L’Italia è sotto osservazione da parte del mondo intero. Nei mesi scorsi abbiamo compiuto grandi passi, creando le basi per la stabilità e, dunque, per la speranza. Il Piemonte è però in grave difficoltà finanziaria in tema di salute, con un buco da 900 milioni di euro. A partire dalla prossima settimana si farà chiarezza. Ci rendiamo conto dei problemi. Per questo abbiamo previsto che nel 2013 la dismissione del patrimonio pubblico, oltre che a copertura del debito, vada ad aiutare le autonomie locali

Renato Balduzzi, ministro della salute del Governo Monti

Anziani lasciati a se stessi

LA SITUAZIONE Lo Stato retrocede dalla vita dei cittadini. Gli anziani, ad esempio: chi sperava nella quiete deve tribolare, chi ambiva al riposo è costretto al duello. Drammatico il tempo di crisi: lo Stato non paga la Regione, la Regione non paga le Asl, le Asl non pagano le case di riposo. Abbiamo parlato con i responsabili di alcune strutture del territorio.

La residenza Mario Francone di Bra, che ha 60 ospiti. Ci spiega il direttore Mauro Fontana: «Il ritardo nei pagamenti da parte della pubblica Amministrazione arriva a 300 giorni, una situazione che mette in grave difficoltà le case di riposo. Ogni giorno dobbiamo affrontare spese legate ai fornitori, al personale (infermieri, medici, operatori sanitari, psicologi), farmaci, strumentazioni». Le persone con gravi patologie e redditi economici bassi possono essere inserite – in seguito a verifica da parte dell’Unità di valutazione geriatrica – nelle liste di convenzionamento della Regione, che paga il 50 per cento della retta mensile richiesta dalla casa di riposo (3 mila euro mensili nei casi patologici più gravi). Nella nostra Asl ci sono almeno 300 persone che avrebbero diritto alle agevolazioni ma che restano escluse per mancanza di risorse (vedi gli articoli di questa pagina). Prosegue Fontana: «Le famiglie in lista d’attesa sono costrette a tenere a casa il paziente (o a pagare per intero la retta). Quando la situazione si aggrava si ricorre al pronto soccorso: in questo caso un ricovero costa al sistema 700 o 800 euro al giorno, contro i 70-80 della struttura. Il dramma è evidente. Nel 2011 il Paese ha “bruciato” 18 miliardi a causa dei ricoveri impropri di anziani».

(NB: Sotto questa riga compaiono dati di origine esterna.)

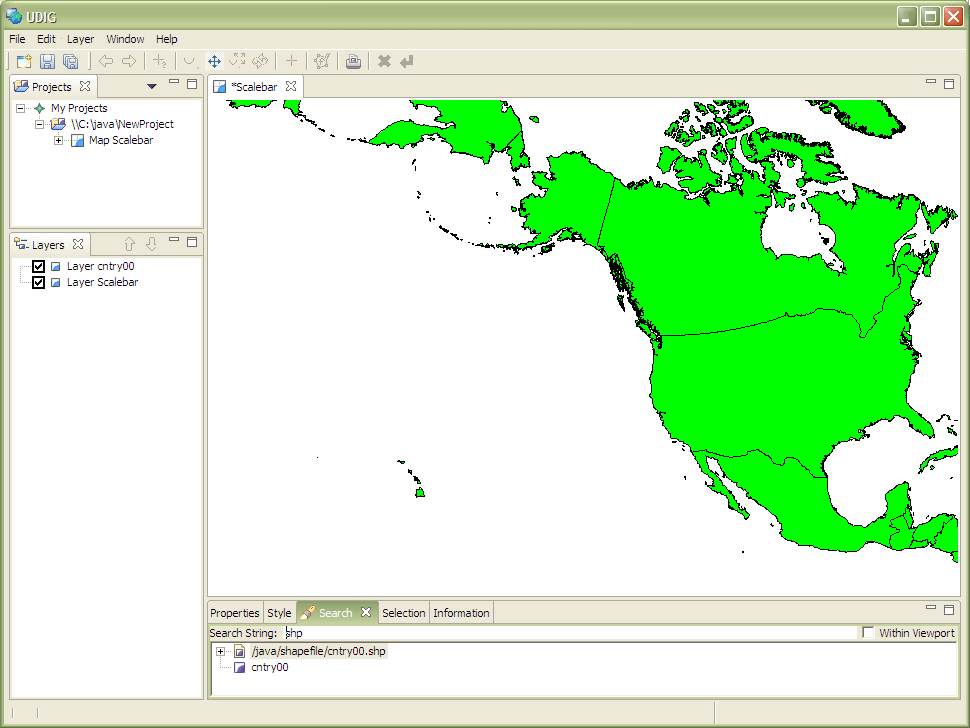Select cntry00 in search results
The height and width of the screenshot is (728, 970).
[269, 668]
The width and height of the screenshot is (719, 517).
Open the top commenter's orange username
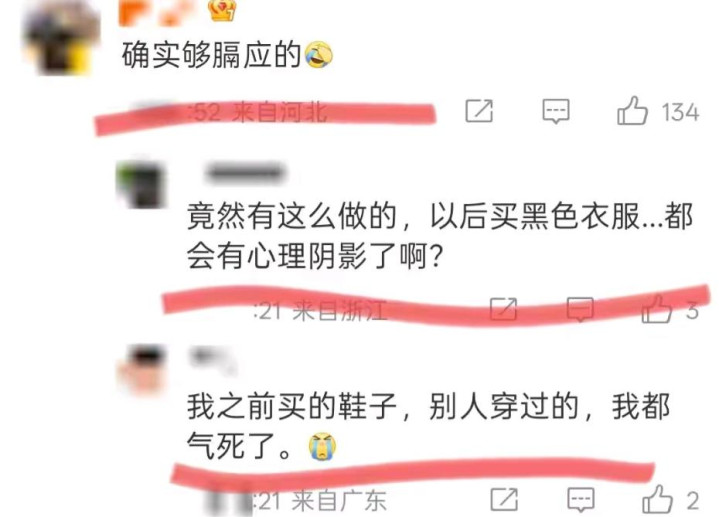156,12
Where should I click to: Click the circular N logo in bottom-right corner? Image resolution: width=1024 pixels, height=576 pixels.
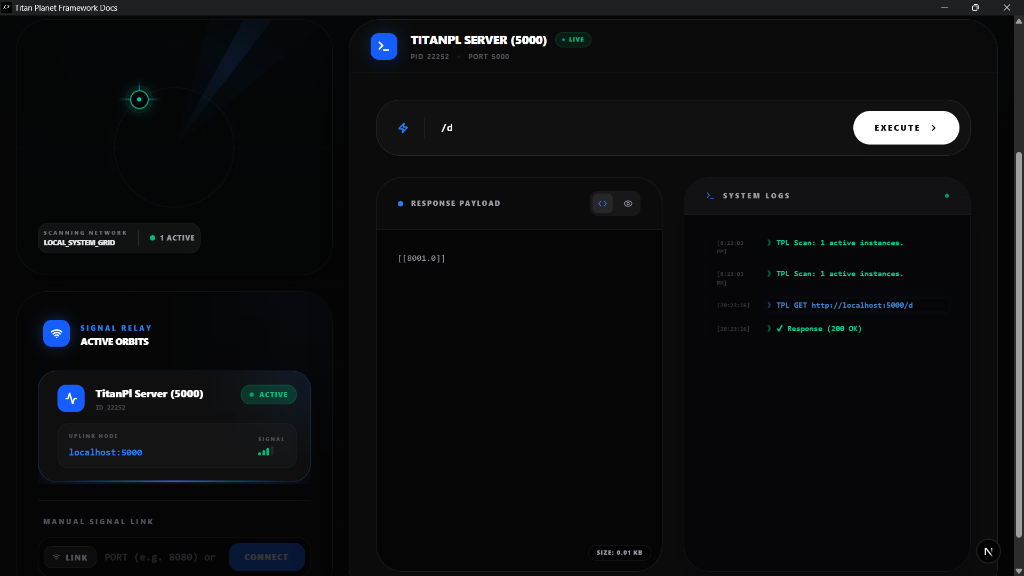[988, 550]
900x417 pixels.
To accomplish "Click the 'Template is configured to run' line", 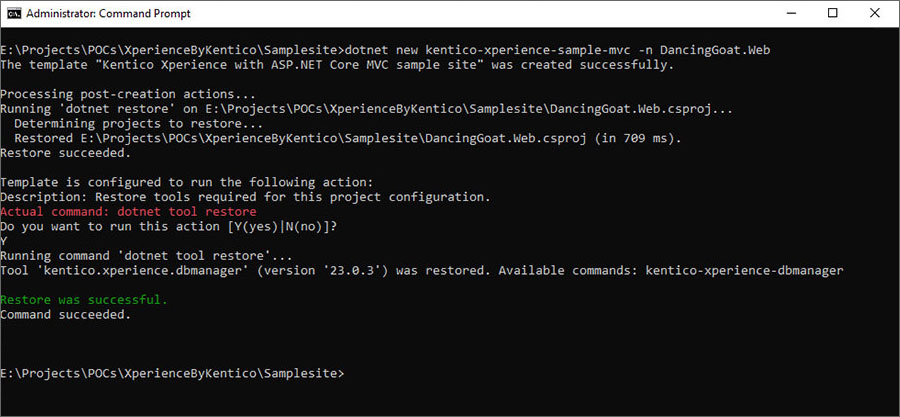I will (187, 182).
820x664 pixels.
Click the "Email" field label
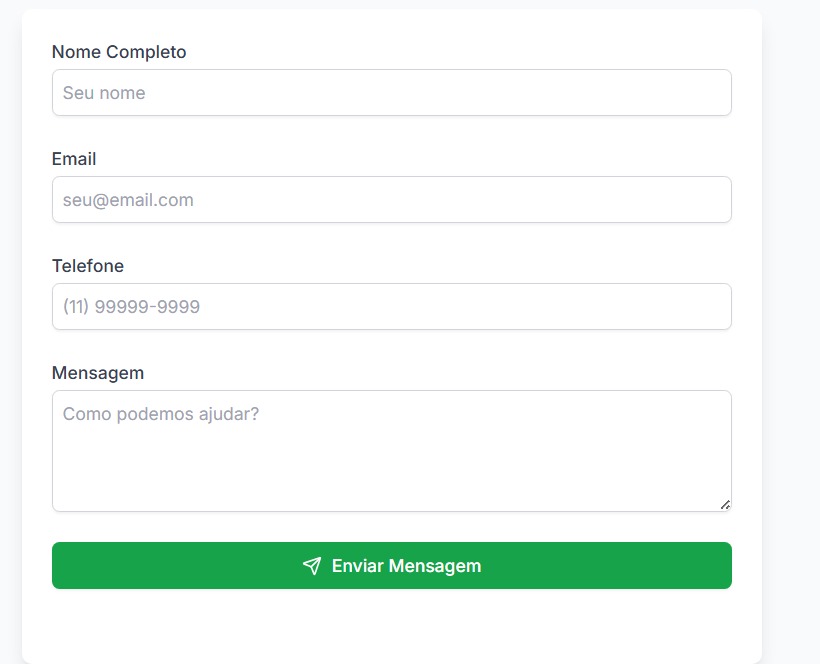(x=74, y=159)
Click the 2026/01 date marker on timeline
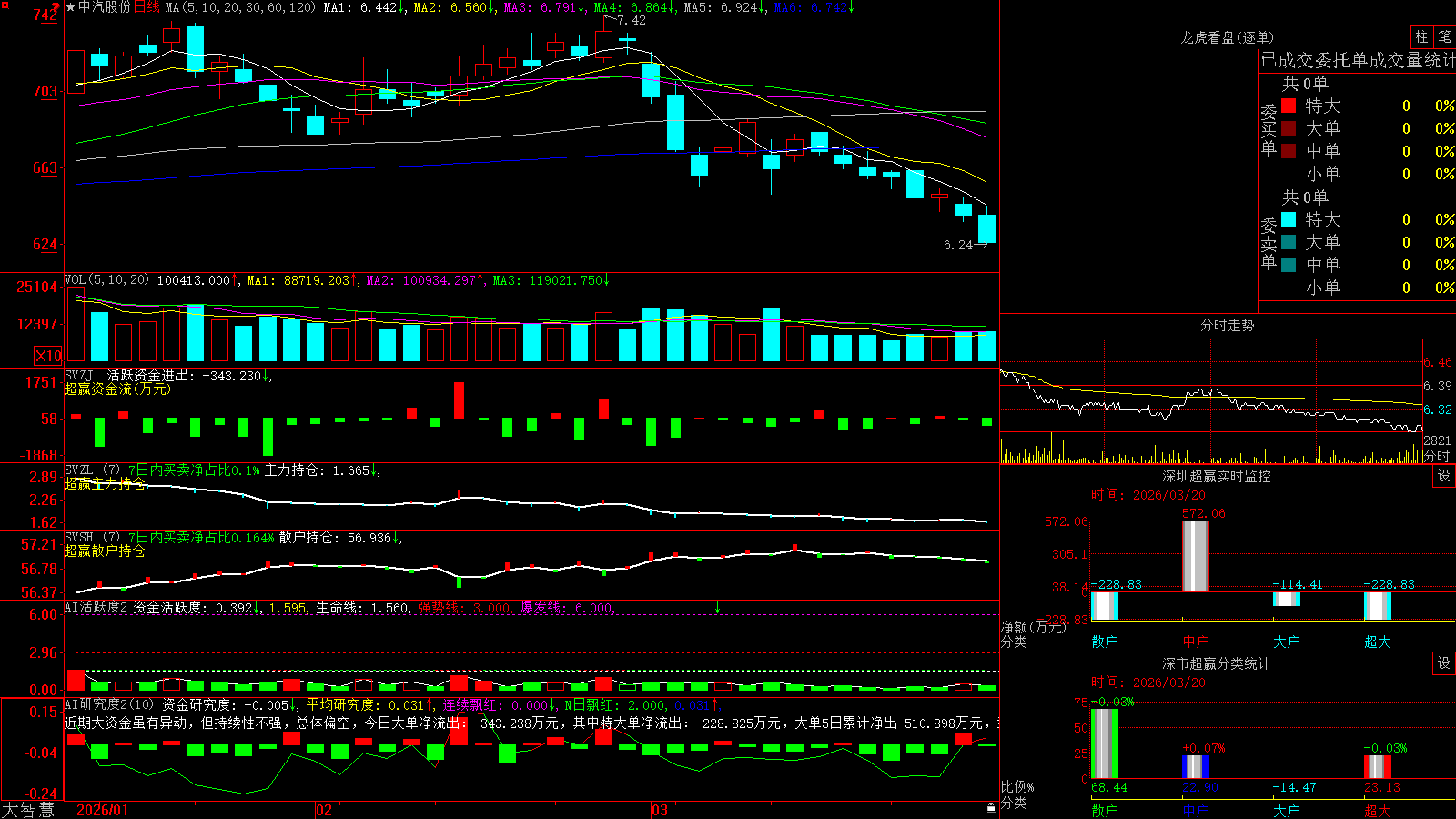The image size is (1456, 819). point(103,810)
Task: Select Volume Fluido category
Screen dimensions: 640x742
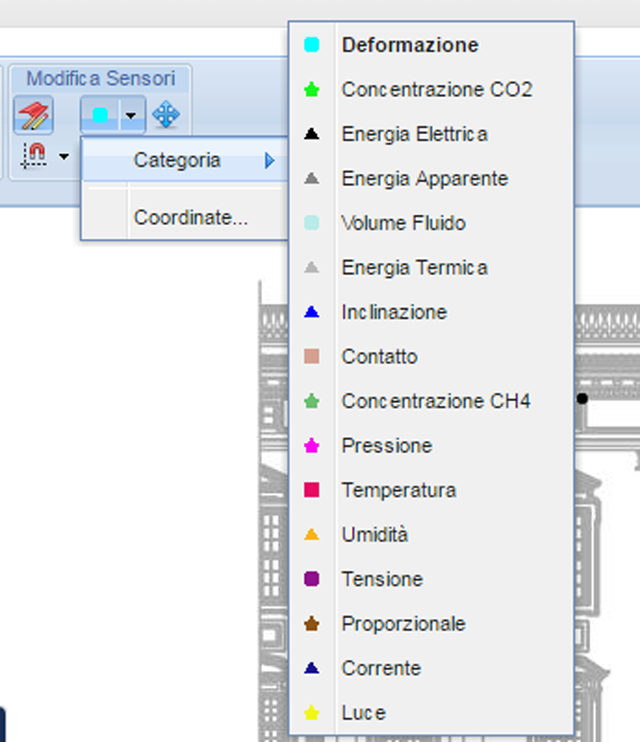Action: 403,223
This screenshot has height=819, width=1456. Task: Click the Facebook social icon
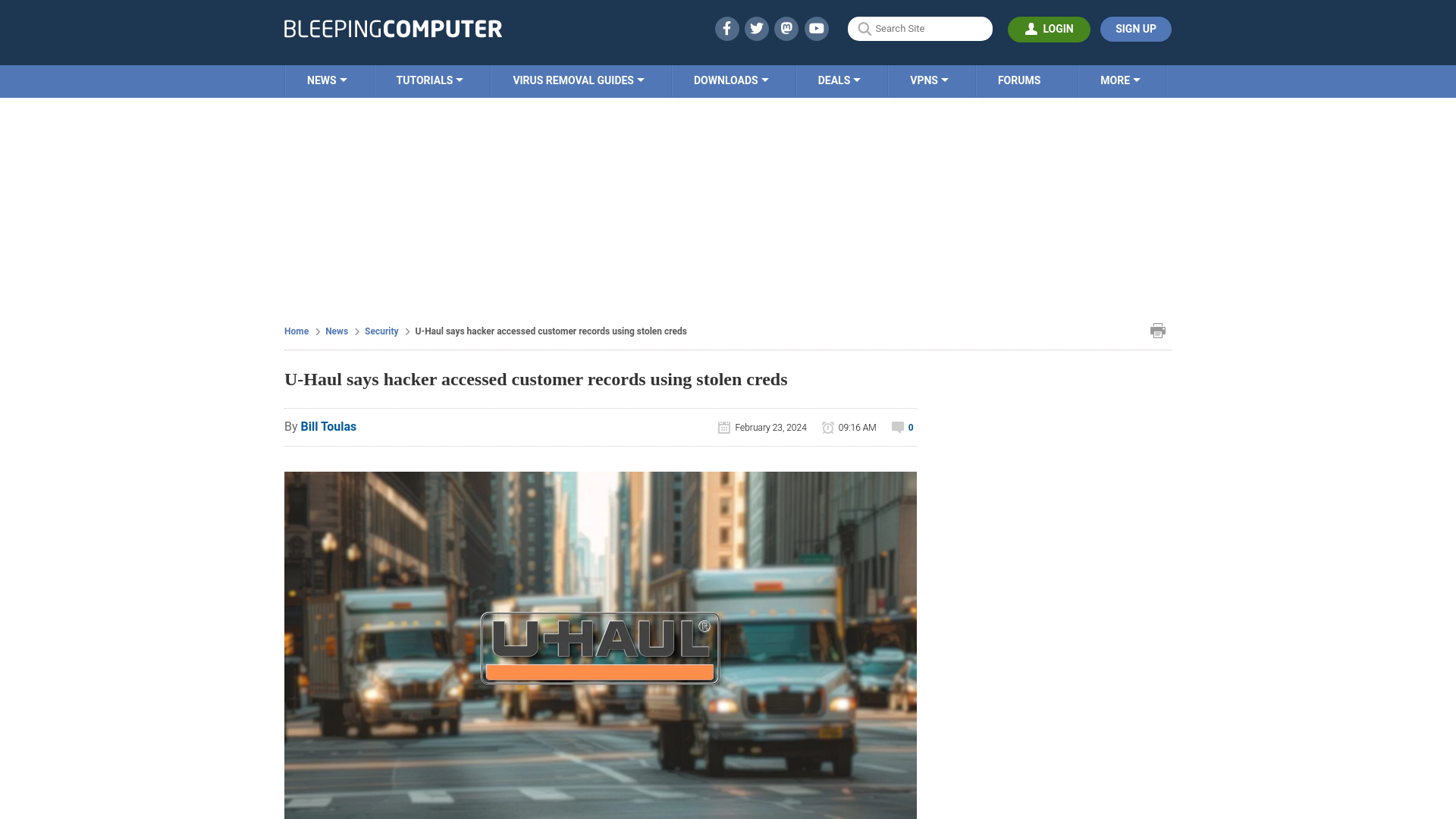coord(727,28)
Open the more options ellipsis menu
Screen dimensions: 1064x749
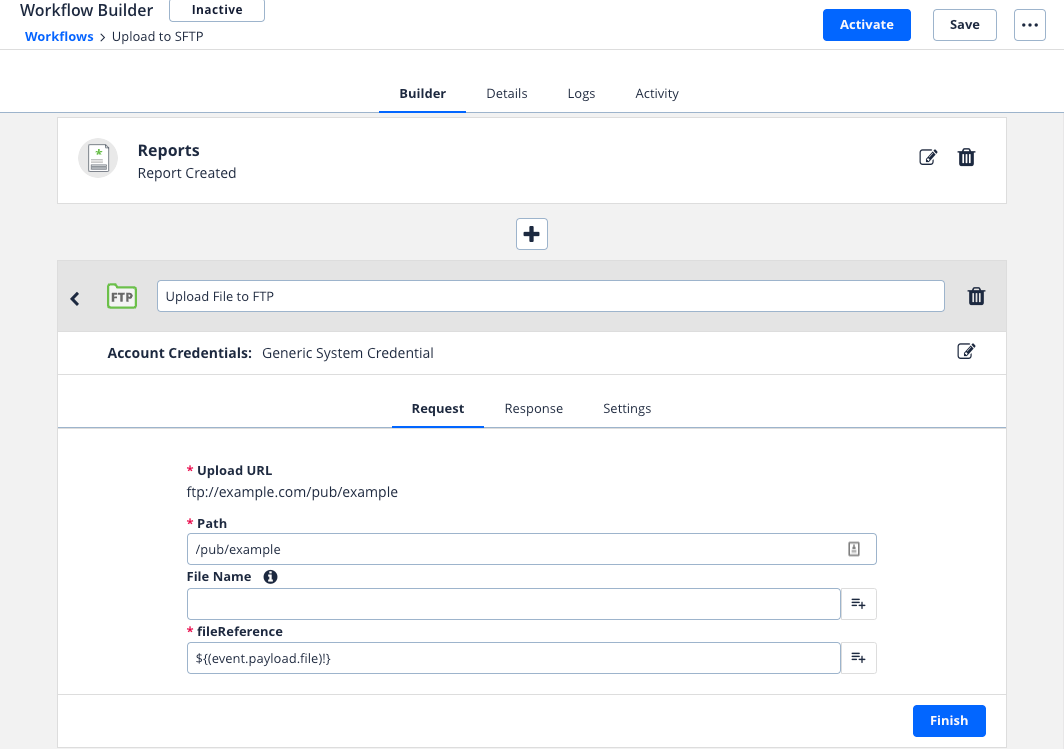[1030, 24]
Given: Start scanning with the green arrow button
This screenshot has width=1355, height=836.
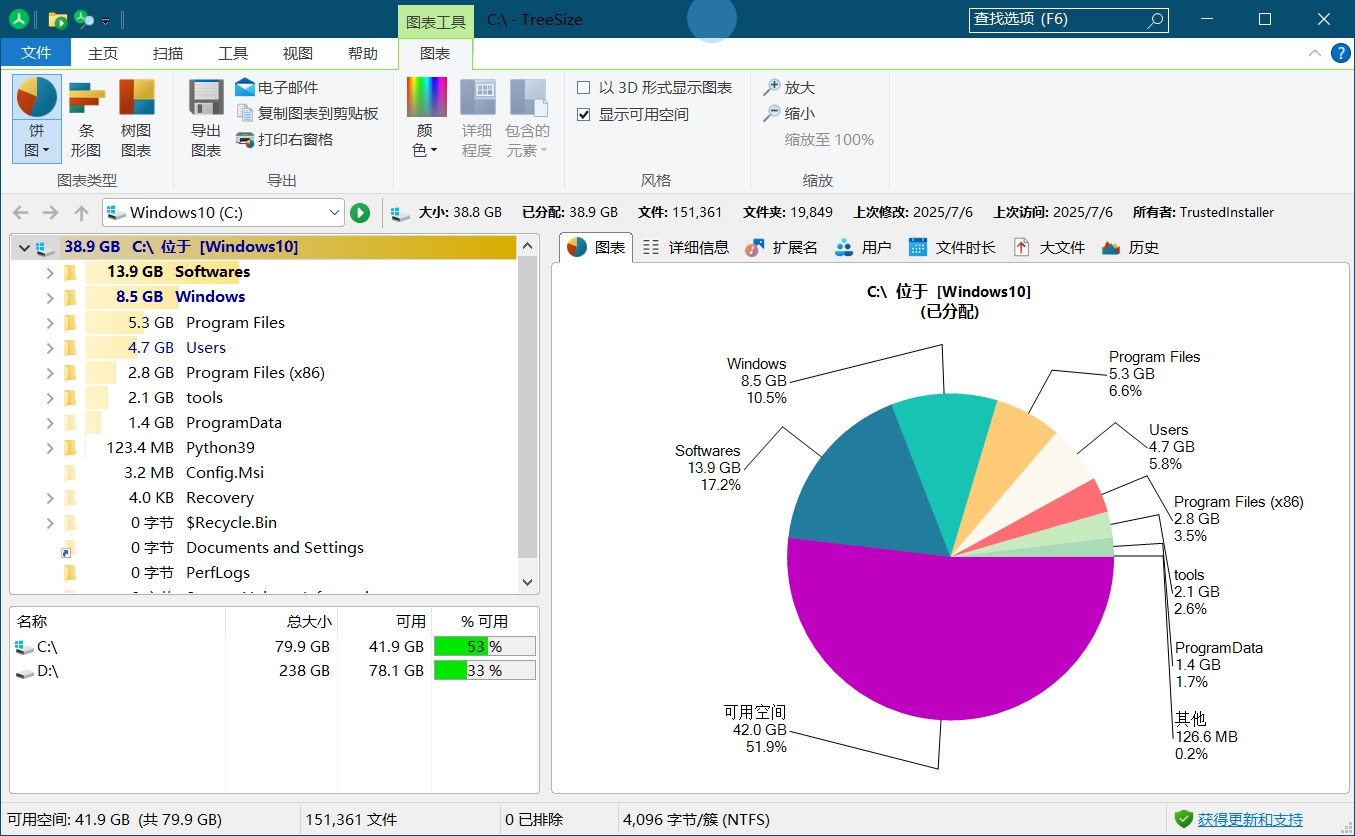Looking at the screenshot, I should pos(360,212).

Dalla residenza Santo Stefano di Priocca – 75 pazienti – ascoltiamo la voce di Alba Minardi, la direttrice: «La Regione non paga più la quota della retta dei pazienti in convenzione. L’ultimo intervento si riferisce a giugno del 2012. Abbiamo trenta pazienti in regime agevolato, che costano circa 2.200 euro al mese. Facendo un rapido calcolo, la Regione ci deve almeno 200 mila euro». Il grido di disperazione è evidente: «Le famiglie sono in ginocchio e spesso non riescono a conciliare la necessità di cura dell’anziano con il lavoro. Il nostro problema è che, senza liquidità, si fallisce». Per chi invece a casa ci deve rimanere – gli anziani che hanno diritto all’assistenza, ma non ne ottengono il riconoscimento – le cose si mettonomale. «Gli equilibri di una famiglia che deve curare un anziano non autosufficiente possono sfaldarsi», conclude Alba.